• WHAT IS EXPECTED: Restate exactly, and only, the lines from the one with "The image size is (389, 339)." through the end of the data, with both of those end lines kept. Drop any pictures.

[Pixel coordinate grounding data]

★ ★ ★ ★

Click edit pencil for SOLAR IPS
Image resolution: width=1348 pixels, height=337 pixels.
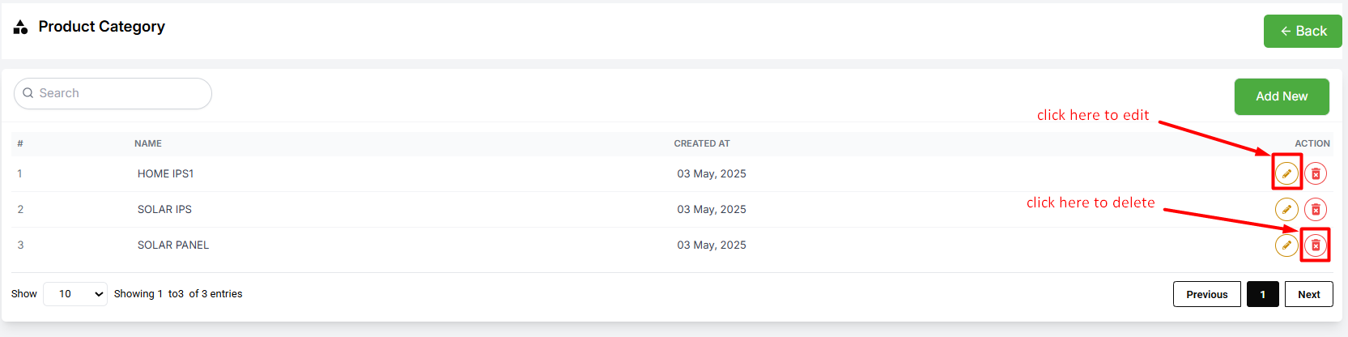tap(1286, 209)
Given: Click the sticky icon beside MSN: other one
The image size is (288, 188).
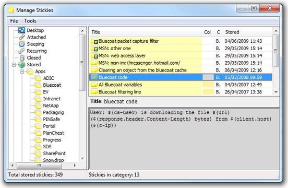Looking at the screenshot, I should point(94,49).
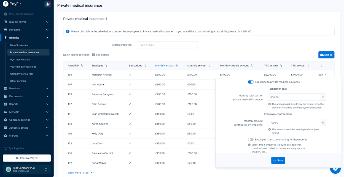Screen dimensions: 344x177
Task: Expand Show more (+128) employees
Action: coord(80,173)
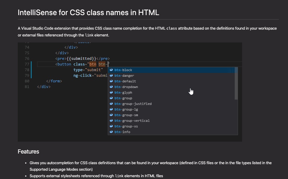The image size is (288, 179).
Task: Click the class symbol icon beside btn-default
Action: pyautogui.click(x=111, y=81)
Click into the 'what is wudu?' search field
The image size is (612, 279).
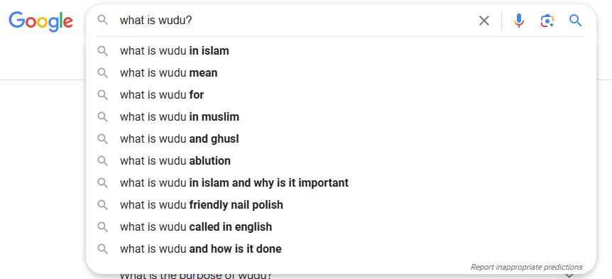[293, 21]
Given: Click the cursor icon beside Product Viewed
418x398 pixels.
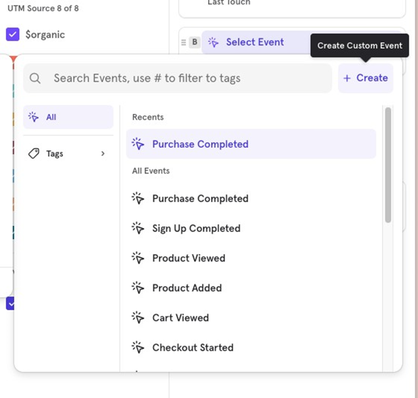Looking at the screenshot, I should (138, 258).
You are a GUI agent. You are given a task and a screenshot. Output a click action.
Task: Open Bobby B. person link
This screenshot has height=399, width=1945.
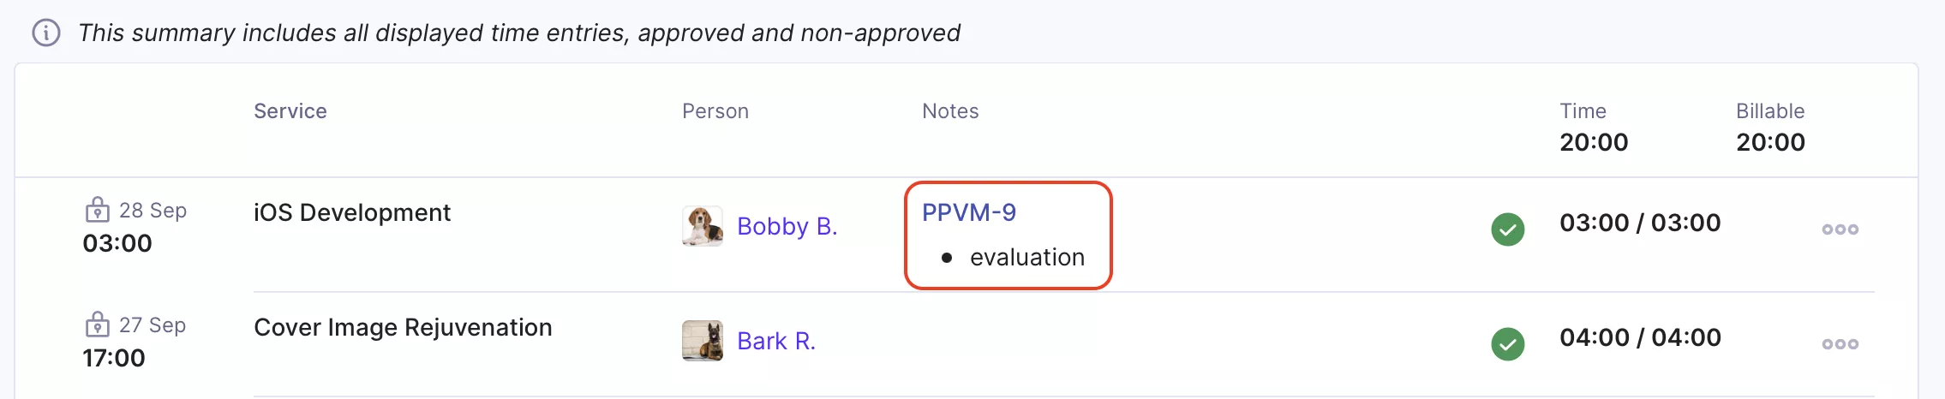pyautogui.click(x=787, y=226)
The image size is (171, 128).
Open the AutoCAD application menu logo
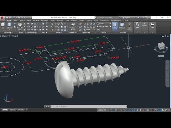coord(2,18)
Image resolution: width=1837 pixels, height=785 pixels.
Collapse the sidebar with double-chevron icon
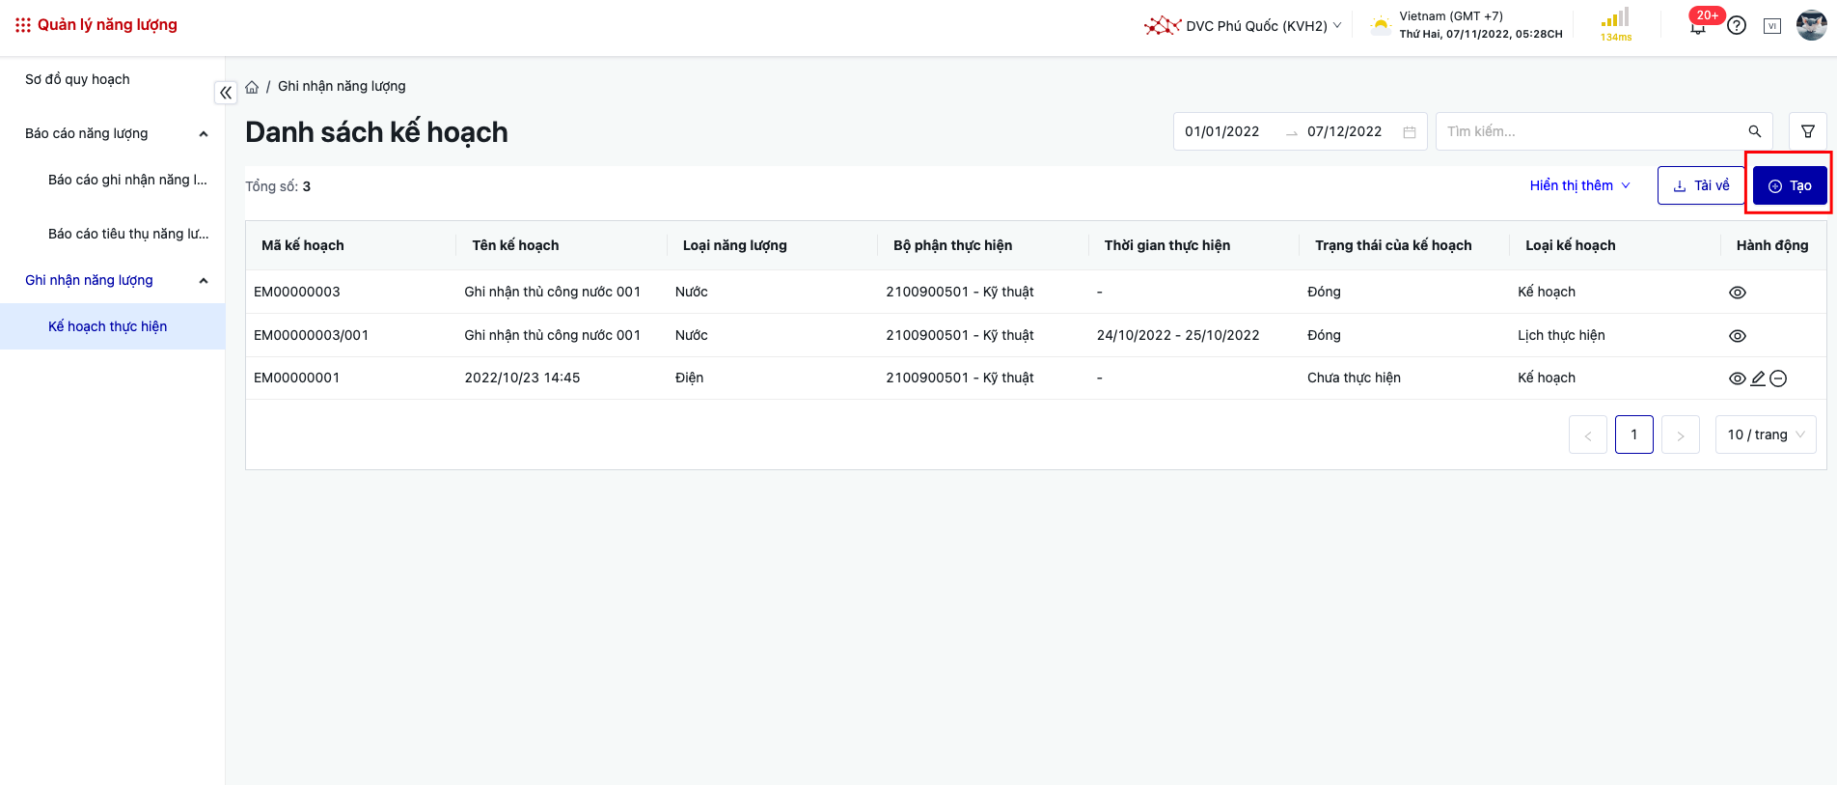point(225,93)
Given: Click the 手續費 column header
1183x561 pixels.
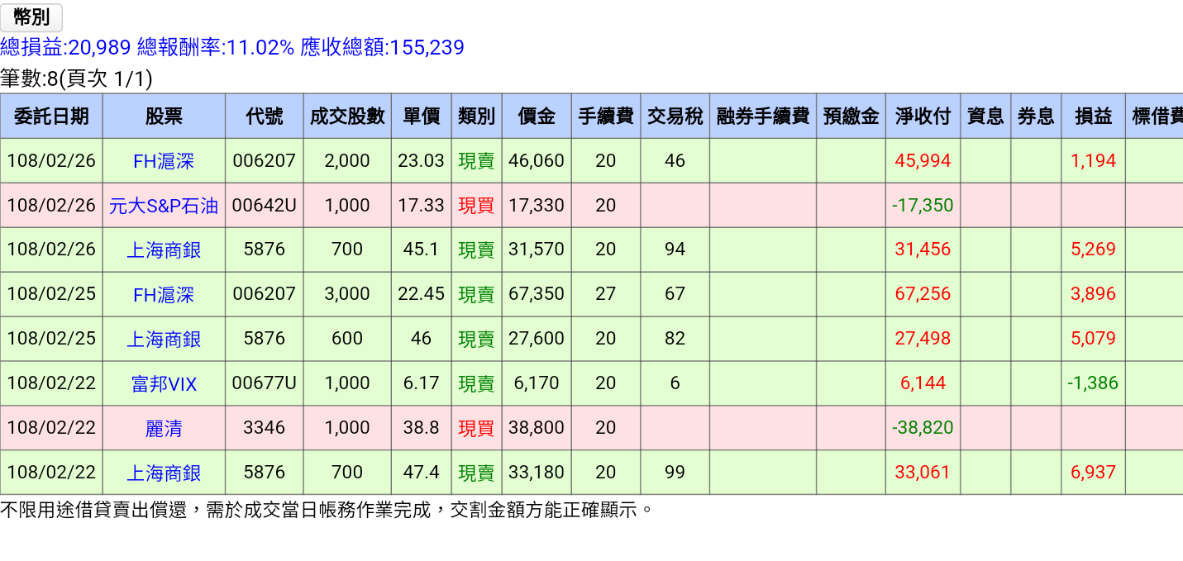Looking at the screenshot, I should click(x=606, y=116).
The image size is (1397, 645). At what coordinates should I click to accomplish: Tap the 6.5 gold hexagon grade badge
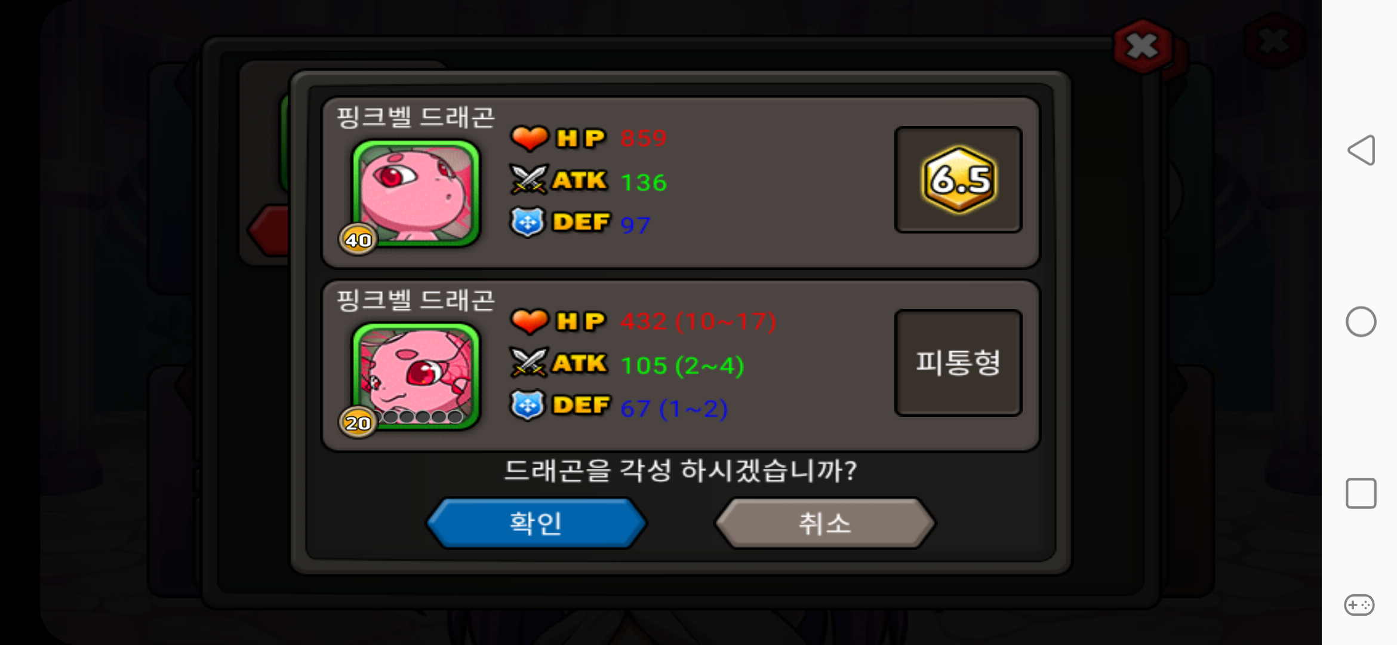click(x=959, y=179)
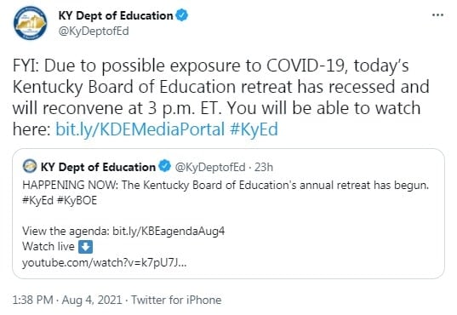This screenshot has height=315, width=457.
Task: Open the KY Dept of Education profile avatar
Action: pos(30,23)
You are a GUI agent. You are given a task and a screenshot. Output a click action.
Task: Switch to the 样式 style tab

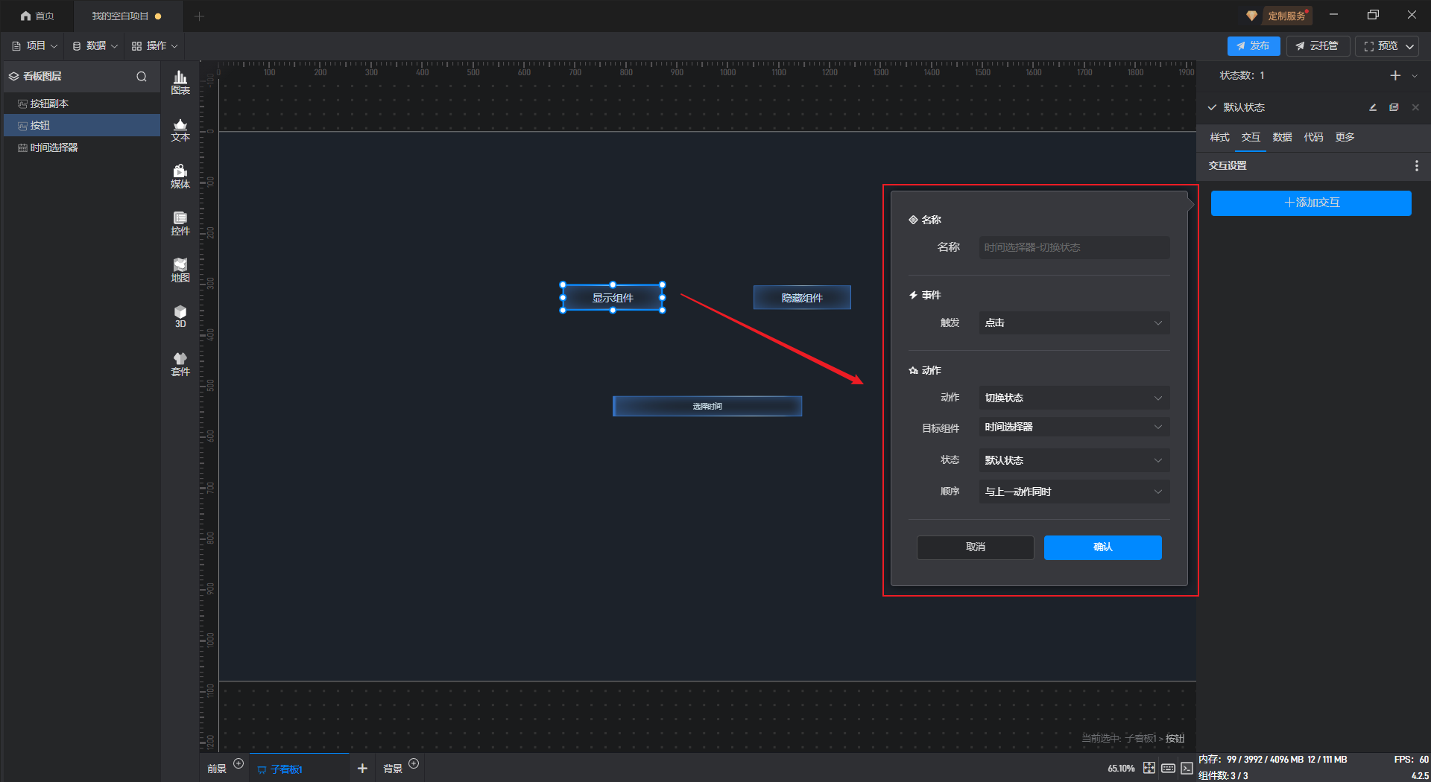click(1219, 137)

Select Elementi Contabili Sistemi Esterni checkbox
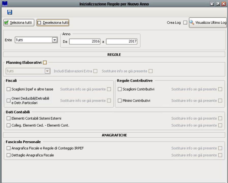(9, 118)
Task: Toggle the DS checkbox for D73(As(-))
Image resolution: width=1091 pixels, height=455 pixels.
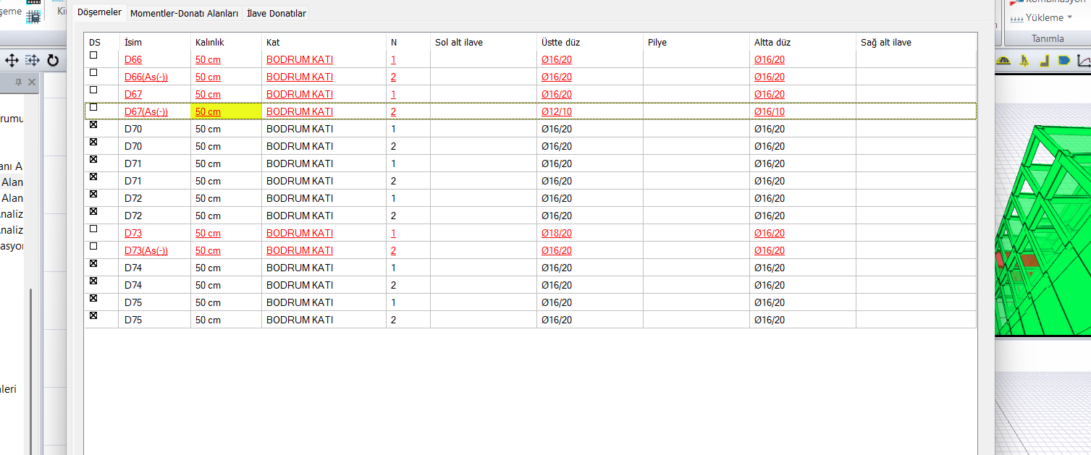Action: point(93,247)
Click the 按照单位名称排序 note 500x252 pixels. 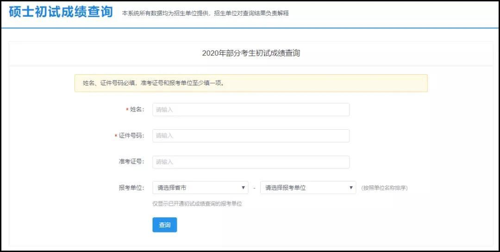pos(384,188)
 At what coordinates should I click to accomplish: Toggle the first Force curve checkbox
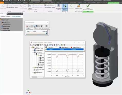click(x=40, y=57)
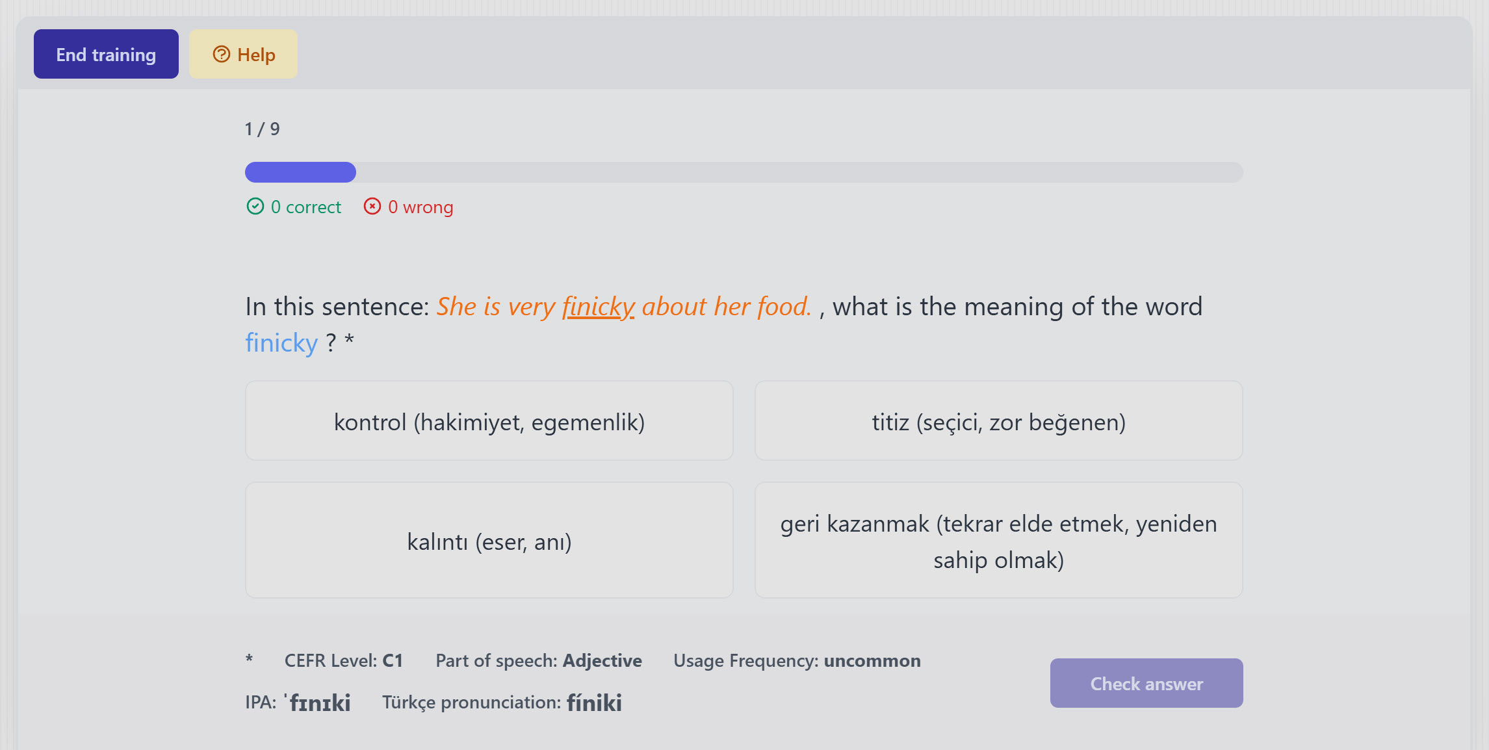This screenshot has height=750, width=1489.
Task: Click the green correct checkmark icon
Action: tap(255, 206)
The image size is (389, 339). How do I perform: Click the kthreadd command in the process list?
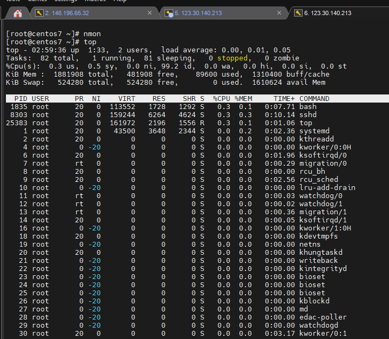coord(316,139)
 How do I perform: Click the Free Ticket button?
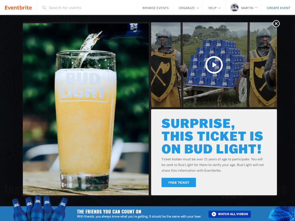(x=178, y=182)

★ ★ ★ ★

• ANSWER TO THIS TASK:
The image size is (389, 339). How do I perform: Click the kthreadd command in the process list?
coord(316,139)
 How do I perform: Click the Free Ticket button?
(x=178, y=182)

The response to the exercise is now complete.